» What to work on:
Please print exactly the lines from the one containing "Image resolution: width=640" through the last line of the records, and only those. Leave out any pictures.

» Data extract:
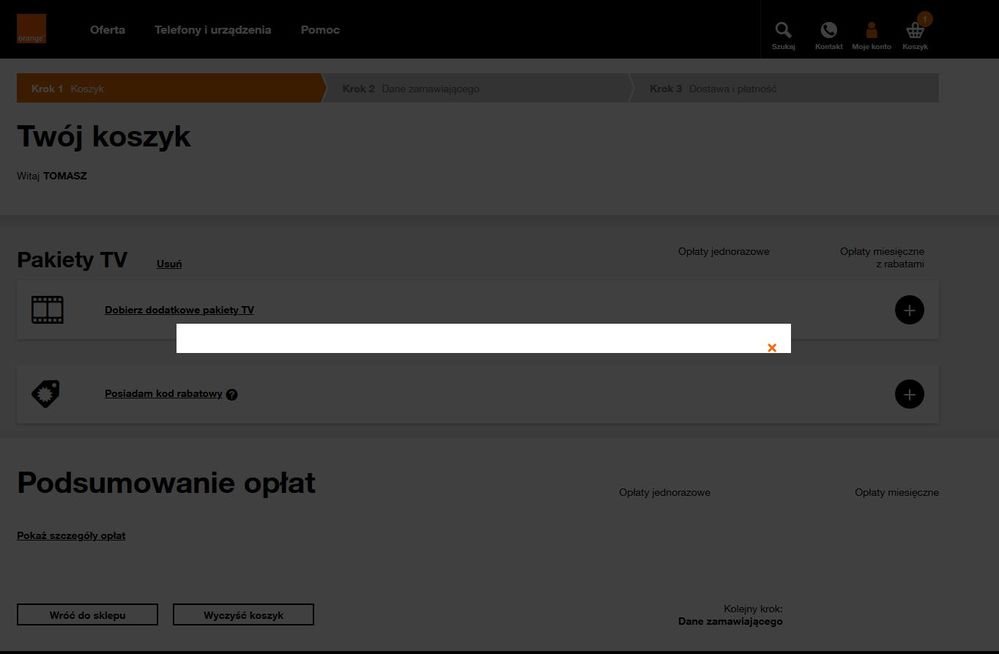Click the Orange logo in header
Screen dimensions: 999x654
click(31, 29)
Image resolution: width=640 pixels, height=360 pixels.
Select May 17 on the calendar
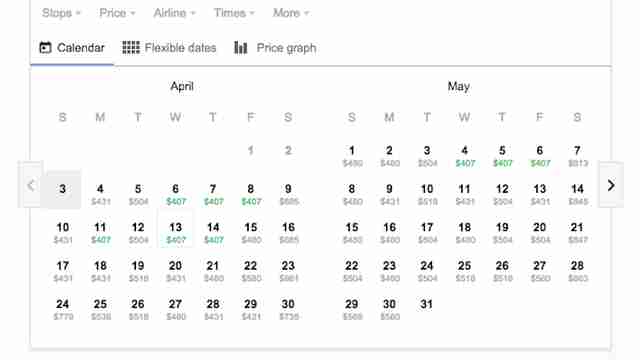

» Solution:
Image resolution: width=640 pixels, height=360 pixels.
Select May 17 on the calendar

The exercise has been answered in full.